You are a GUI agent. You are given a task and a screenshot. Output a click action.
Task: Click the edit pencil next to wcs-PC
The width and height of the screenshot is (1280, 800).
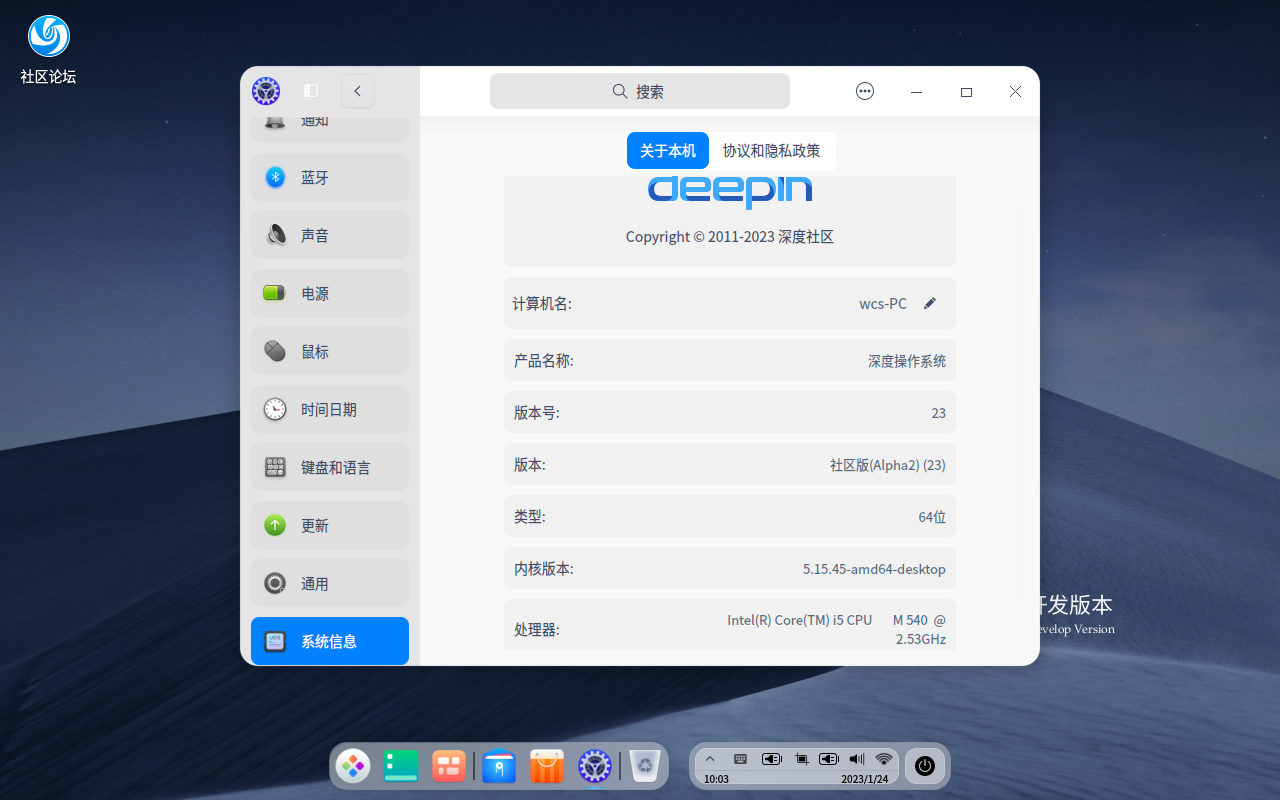point(930,302)
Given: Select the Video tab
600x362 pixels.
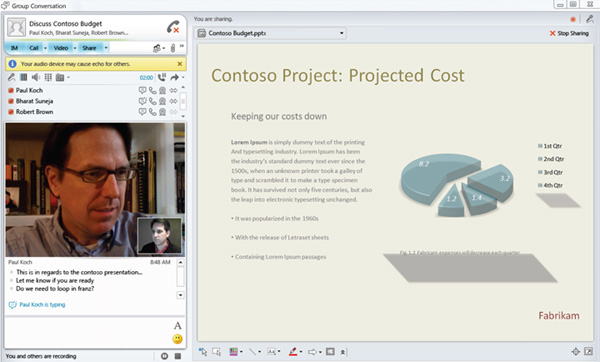Looking at the screenshot, I should click(60, 48).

* _TASK OBJECTIVE_: Skip the pictures, then return the rest of the data exactly.

* _WRITTEN RESPONSE_:
You are a GUI agent. You are given a task and a screenshot. Output a click action.
Task: Click the edit pencil next to wcs-PC
The width and height of the screenshot is (1280, 800).
point(930,302)
Given: Select the Video tab
600x362 pixels.
Looking at the screenshot, I should click(60, 48).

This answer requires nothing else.